Inless someone 'comes forward' at this point I guess it will remain the stuff of legends
 

Back in the early 3.0 days I heard these rumors too.

One of the longest running rumors I got was from Con Con 2001 then again what ever year 3,5 came out the same at gen con...

A bunch of spiral bound 5 subject note books had 3e written in them, diffrent accounts had diffrent levels of completnees rangeing from early notes to basic 1st draft. It had an overhall of the weapon prof system, higher levels of specilixation (Master, high master, grandmastery) built in, and the theif backstab got a huge overhall.​

Now at some point I heard of Thac10 as well. I know that Monte Cook's name was thrown around as having done spit ball work on it.

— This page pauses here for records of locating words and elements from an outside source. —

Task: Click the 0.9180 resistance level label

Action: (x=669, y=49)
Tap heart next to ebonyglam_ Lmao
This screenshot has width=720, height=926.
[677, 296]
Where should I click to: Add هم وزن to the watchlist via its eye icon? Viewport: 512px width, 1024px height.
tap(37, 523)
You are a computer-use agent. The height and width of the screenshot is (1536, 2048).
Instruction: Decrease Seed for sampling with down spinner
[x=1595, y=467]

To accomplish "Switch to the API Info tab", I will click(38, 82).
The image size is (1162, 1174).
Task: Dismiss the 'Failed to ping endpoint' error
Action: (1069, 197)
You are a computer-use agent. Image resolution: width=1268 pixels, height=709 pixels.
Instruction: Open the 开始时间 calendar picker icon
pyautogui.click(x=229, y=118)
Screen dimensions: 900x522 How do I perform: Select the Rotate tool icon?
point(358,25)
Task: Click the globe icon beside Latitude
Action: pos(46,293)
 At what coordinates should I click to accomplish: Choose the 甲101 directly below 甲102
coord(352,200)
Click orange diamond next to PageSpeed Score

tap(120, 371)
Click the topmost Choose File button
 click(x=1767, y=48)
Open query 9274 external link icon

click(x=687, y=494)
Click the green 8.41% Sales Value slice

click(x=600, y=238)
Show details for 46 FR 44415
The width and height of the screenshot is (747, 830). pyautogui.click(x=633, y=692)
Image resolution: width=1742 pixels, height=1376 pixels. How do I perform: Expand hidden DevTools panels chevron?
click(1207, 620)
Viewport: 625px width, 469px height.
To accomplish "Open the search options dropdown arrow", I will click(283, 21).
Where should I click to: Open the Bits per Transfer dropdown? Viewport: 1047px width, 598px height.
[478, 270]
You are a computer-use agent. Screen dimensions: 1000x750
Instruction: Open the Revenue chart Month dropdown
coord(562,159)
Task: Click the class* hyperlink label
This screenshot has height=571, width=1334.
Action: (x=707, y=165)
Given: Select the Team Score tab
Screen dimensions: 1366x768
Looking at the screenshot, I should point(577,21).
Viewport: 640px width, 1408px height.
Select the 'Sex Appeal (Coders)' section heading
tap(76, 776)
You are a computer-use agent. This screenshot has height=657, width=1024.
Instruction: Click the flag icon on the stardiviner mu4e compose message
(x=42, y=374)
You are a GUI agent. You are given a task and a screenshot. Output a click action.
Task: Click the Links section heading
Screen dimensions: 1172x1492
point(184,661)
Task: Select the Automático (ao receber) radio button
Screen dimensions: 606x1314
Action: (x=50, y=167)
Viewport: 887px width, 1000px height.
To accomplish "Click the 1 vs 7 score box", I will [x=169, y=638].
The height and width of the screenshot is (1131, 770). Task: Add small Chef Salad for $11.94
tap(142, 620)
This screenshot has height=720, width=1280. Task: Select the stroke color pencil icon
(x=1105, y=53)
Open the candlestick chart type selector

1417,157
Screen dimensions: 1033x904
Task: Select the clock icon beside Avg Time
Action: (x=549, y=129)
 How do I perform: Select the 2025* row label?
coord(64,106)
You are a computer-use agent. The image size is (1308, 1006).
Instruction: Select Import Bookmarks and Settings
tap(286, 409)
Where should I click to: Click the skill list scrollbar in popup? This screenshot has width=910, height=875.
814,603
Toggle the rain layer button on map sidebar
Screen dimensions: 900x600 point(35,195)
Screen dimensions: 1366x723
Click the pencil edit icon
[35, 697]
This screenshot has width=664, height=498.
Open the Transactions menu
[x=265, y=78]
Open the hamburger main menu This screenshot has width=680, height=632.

Inless someone 'comes forward' at this point I guess it will remain the stuff of legends

3e is seven feet tall.

Yes I've heard. 3e kills editions by the hundreds. And if HE were here, he'd consume any THAC0 with fireballs from his eyes, and bolts of lightning from his arse.

;)
 

I didn't work for TSR so take this with a grain of salt. As I understand it though, some work on 3E was done at TSR before the buyout. I don't think it went very far and I don't think much of it ended up in 3E.

As for Alternity, I'd call it a minor influence at best. Rich Baker may have been a conduit early on, but he left the design team and the game was ultimately the work of Monte, Jonathan, and Skip. I'd say Runequest and Ars Magica were more of an influence.

This is exactly correct. At TSR, we tossed around 3E ideas, but that was about it.

A bunch of spiral bound 5 subject note books had 3e written in them, diffrent accounts had diffrent levels of completnees rangeing from early notes to basic 1st draft. It had an overhall of the weapon prof system, higher levels of specilixation (Master, high master, grandmastery) built in, and the theif backstab got a huge overhall.

I'm sorry, but none of that sounds familiar.

If I remember correctly, Monte Cook has said that he worked on the Players' Option book under the impression that it was going to be 3E?

I never worked on the Player's Option stuff, although some of that material (created by Rich and Skip) was influential on 3E to be sure.
 

I remember Alternity coming close. In that it was designed around a central die-roll mechanic. Or that is at least what I remember the designers saying about Alternity when it came out.